Exercise A:
List every street or road named in the Brigg school memoir below.
Exercise B:
Extend the Brigg school memoir below, picking up after its final sentence.

Reading text:
★ ★ ★ ★

Thursday, May 05, 2016

MEMORIES OF THE VERY EARLY YEARS OF BRIGG COUNTY PRIMARY SCHOOL

Cliff Turner, now 91 and living in New Zealand, a member of the well-known Brigg family connected with the butchery business for many decades,  recalls his early education in the town, including Brigg County Primary School just a few years after it opened.


It was during my time at the Brigg Infants' School that Ken and I were told one morning in October 1931 to go to Nana Turner at the midday break. We had no idea why this instruction was given but when we got to Nana she told us we had a baby brother.
It was typical of the time that we did not know such an event was to take place and it was also usual for a mother to have a few days in bed after confinement. A woman, I think her name was Miss Markham, came to look after us for those few days and I am almost certain she lived in for that period.
While John was still a baby I used to have the job of taking him in his pram around Princes Street and Albert Street in the hope of getting him to sleep. Not many parents today would ask a seven year old to do this but our walk did not take us across any streets and it did not seem extraordinary at the time.
I think it must have been while I was at the Infants' School that I started going to Sunday School at the Congregational Chapel. Looking back it seems that Sunday School was invented to give parents a bit of peace on Sunday afternoons. The teacher was my Nana's cousin, Hettie Leeson, but I have no recollection of any words of wisdom I might have heard from her. One memory is of reciting a poem from the pulpit of the chapel but I have completely forgotten what the poem was.
Every year the four Brigg non-conformist chapels had a treat for Sunday School attendees. Horse-drawn decorated carts carried hymn-singing children round the town before returning them to their respective chapels for tea. Tea always included sandwiches of Nana Turner's potted meat and was followed by sports at a field near the cemetery on Wrawby Road.
When my brother John died my niece Gillian found a battered book, Schoolboy Courage, in his house and she sent it to me. It bears a label Congregational Sunday School. Reward of Merit to Clifford Turner. March 19, 1933. That was two days before my eighth birthday. I suspect that the only merit involved was turning up for Sunday School and I have no recollection of getting it. The Congregational Chapel was closed many years ago, sharing the fate of the Methodist Chapel in Bigby Street and the Primitive Methodist Chapel in Bridge Street.

★ ★ ★ ★

Dataset section:
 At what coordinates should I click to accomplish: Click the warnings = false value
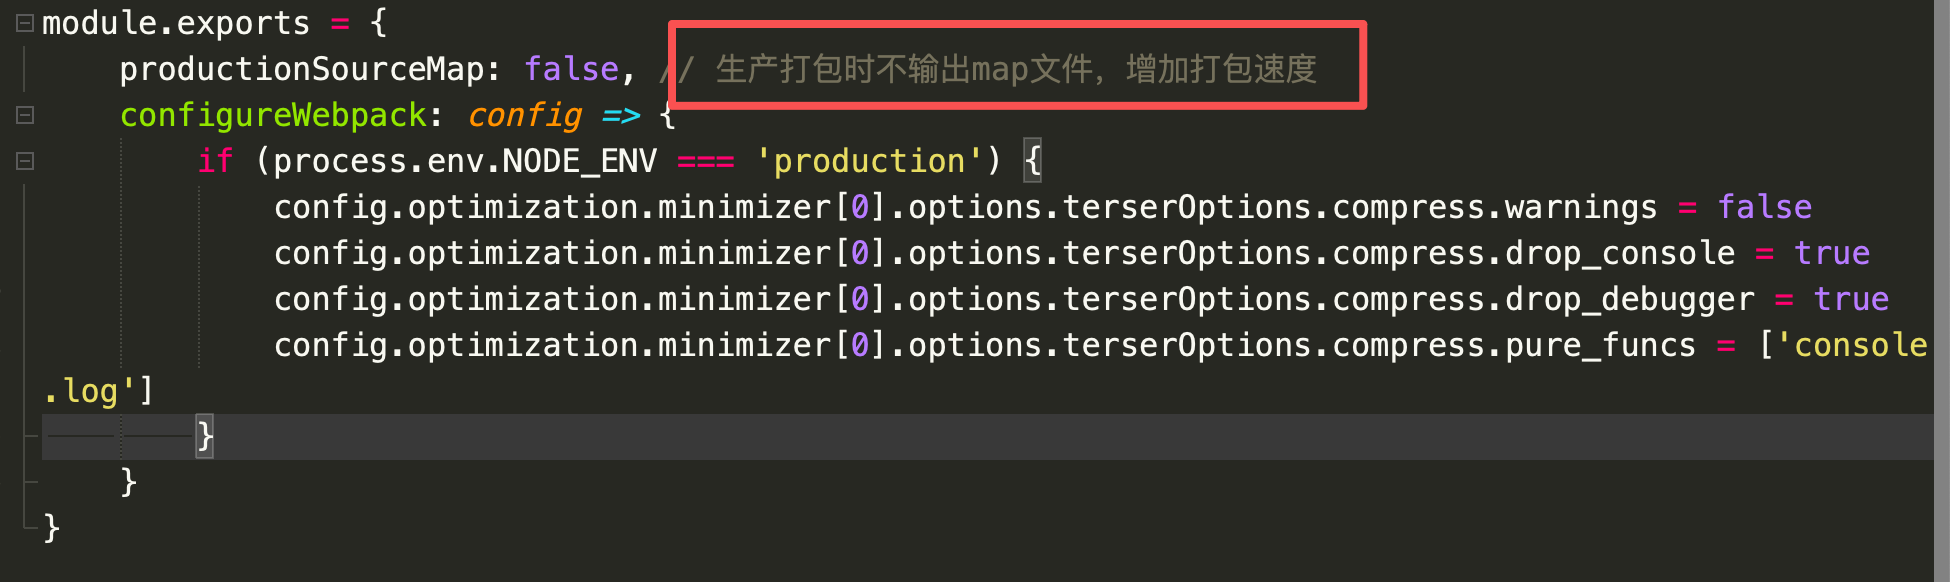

★ ★ ★ ★

Output A:
Princes Street, Albert Street, Wrawby Road, Bigby Street, Bridge Street

Output B:
One day I was talking near the Town Hall to a classmate, Billy Lidgett, who told me about the Church of England Sunday school in the Parish Hall in Elwes Street. I cannot recall why Ken and I changed our allegiance and there was no parental opposition. Perhaps this was because we went morning and afternoon, giving the parents a double ration of peace and quiet. This Sunday School did not join in the non-conformist chapels' annual treat; instead we had a a trip to Cleethorpes by train, or, in alternate years, sports at a field in Westrum Lane and tea at the Parish Hall.
At the age of seven children went on to Glebe Road School or, as we called it, Top School. When I started there it was still quite new, with eight class rooms and a woodwork shop and cookery room. My first teacher was Miss Elsie Stringer who had started off as a pupil teacher and had taught my Dad. There are few lessons of which I have a clear memory - one was about Solon the Athenian law-giver who lived about 500 B.C. When a pupil gave a good answer to a question Miss Stringer would sometimes say "A penny at 12 o'clock". I was occasionally the recipient of a penny which, in those days, bought a Milky Way or two ounces of sweets. I would spend it at Arthur Binns' tiny shop at the corner of Queen Street and Bigby Street on the way home at midday. Arthur's shop was demolished to make way for the new Post Office which was completed in 1936, and, according to local legend, was the only one to bear the Royal Cipher of Edward VIII who abdicated in December that year.
My next teacher was Miss Saxby, daughter of the Brigg Station Master. She must have been pretty colourless as I cannot recall anything she said or did. Then it was on into Miss Rowbottom's class; she too had come from the ranks of pupil teachers and she too had taught my father.
At Glebe Road there were no specialised teachers apart from the woodwork and cookery teachers whom we did not encounter until we were about ten years old, so we had the same teacher all day every day.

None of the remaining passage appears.